Nyovani J Madise
- Primary position:
- Professor of Demography and Social Statistics
- Other positions:
- Co-Director Centre for Global Health, Population, Poverty and Policy
"My research interests are in child and maternal health, HIV/AIDS, family planning and young people's sexual behaviour in the developing world."
Nyovani Madise is Professor of Demography and Social Statistics at the University of Southampton. She previously taught Mathematics & Statistics at the University of Malawi and held the position of Senior Research Scientist at the African Population and Health Research Center in Kenya.
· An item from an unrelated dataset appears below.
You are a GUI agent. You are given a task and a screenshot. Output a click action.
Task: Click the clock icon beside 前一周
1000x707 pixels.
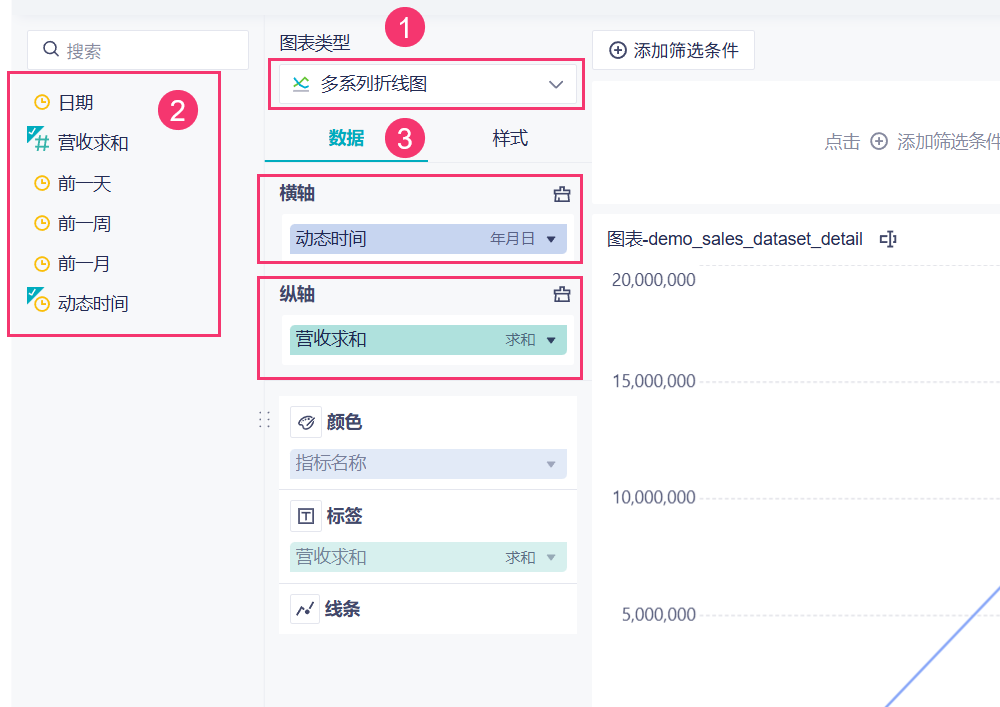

Her research focuses on the social determinants of health, with a focus on untangling the influence of poverty on maternal and child health, nutritional status, and reproductive health in low income countries.
Nyovani’s currently research projects include, interventions to promote exclusive breastfeeding among the urban and rural poor; the dual burden of malnutrition and over-nutrition among women and children; contraceptive use and high fertility in sub-Saharan Africa; adolescents’ reproductive health; and quantifying the linkages between food security and the ecosystem services.
Nyovani also co-leads the Centre for Global Health, Population, Poverty, and Policy (GHP3) and she is a co-founder of the Poverty and Sexual and Reproductive Health Network, which has evolved from an ESRC Seminar Series which sought to examine the links between poverty and sexual and reproductive health in middle and low income countries. Current work in this area includes understanding the linkages between unplanned pregnancies and poverty, and sexual and reproductive health needs of marginalized adolescents.
The University of Southampton's electronic library (e-prints)
My research interests are in child and maternal health, HIV/AIDS, family planning and reproductive health, and nutritional health in the developing world.
My work on maternal and child health involves the analysis of large datasets to understand inequities in access to maternal and child health care. Recent projects in this area have included work published in Demography journal which involved the analysis of DHS data from 18 African countries to understand the link between urbanization and child mortality and a paper published in PLoS Medicine which analysed data from 30 countries to examine the so called “urban advantage” in maternal health care in developing countries. I have also conducted empirical research in two slums in Nairobi City to document the maternal mortality ratios in those communities in comparison to other areas of Kenya. We also showed the sub-standard quality of maternity health care for women who reside in these slums.
On HIV/AIDS, my work involves the analysis of population-based HIV sero surveys in Malawi and Kenya to characterise the risks of HIV infection. We were first to document the high risk of HIV infection in slums in Nairobi City relative to risks among other slum dwellers and rural residents. I have also looked at protective and risk factors associated with HIV among adolescents in sub-Saharan Africa.
Since 2012, I have been working with a large consortium named “ASSETS” to examine nutritional health and food security and their link to ecosystem services. This work is taking place in Malawi and Colombia, and involves bringing out contrasts between communities who live near forests and those further away.
I am leading a Poverty and Sexual and Reproductive Health network, which has evolved from an ESRC Seminar Series which examined the links between poverty and sexual and reproductive health in middle and low income countries. Current work in this area includes understanding the concept of “unmet need” for family planning and the consequences of unintended childbearing on women’s and children’s health.
Evaluation of Interventions
I am currently involved in the evaluation of two interventions. The first is to examine the social and economic effects of rural electrification in rural Kenya. Our role is to conduct a social science evaluation of the wellbeing, health, and livelihoods of people in rural villages, and the changes if any, after electrification. We are using a case-control approach and difference-in-difference analytical techniques.
In two Nairobi slums, we are evaluating the effectiveness of personalised nutrition counselling for pregnant women and their infants to see if we can encourage good nutrition during pregnancy, promote exclusive breastfeeding for the first 6 months, and ensure appropriate complementary feeding from 6 months onwards.